■ Work task
Read the data, and whenever a line holds the word "agent", report that line.

── Source data

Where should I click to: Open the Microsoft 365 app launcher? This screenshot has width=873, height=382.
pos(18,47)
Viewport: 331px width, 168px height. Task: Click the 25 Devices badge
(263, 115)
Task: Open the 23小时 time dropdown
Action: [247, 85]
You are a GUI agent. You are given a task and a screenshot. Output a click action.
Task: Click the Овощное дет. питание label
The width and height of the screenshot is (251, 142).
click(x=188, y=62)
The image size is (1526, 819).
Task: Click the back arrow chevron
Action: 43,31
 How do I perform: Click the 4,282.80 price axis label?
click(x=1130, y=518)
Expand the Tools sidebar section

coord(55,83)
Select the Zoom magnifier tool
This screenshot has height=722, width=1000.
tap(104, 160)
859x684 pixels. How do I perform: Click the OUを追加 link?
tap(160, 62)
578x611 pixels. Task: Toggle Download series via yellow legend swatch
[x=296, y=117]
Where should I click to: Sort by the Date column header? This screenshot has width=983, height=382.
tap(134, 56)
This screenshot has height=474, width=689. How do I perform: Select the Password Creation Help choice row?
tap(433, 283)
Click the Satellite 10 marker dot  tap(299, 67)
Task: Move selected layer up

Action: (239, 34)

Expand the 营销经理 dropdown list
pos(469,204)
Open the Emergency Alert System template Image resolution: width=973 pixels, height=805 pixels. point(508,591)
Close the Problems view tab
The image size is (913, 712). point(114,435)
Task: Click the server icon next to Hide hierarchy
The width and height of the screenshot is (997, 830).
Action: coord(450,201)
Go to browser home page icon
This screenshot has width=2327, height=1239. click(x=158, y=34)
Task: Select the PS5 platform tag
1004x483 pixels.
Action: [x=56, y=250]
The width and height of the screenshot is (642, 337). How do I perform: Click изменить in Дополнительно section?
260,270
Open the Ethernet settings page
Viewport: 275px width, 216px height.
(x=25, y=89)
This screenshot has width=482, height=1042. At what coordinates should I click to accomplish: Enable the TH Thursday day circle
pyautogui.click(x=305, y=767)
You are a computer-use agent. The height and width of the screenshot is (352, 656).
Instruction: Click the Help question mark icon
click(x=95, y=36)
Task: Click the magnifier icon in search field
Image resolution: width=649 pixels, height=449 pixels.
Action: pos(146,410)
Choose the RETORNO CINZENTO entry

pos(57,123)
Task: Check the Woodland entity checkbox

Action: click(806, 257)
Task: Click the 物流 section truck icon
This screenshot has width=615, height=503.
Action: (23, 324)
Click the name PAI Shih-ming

────

■ Solution for this exercise
You are a GUI agent. You are given a task and a screenshot. Output a click action.
You are a computer-use agent. The height and width of the screenshot is (352, 656).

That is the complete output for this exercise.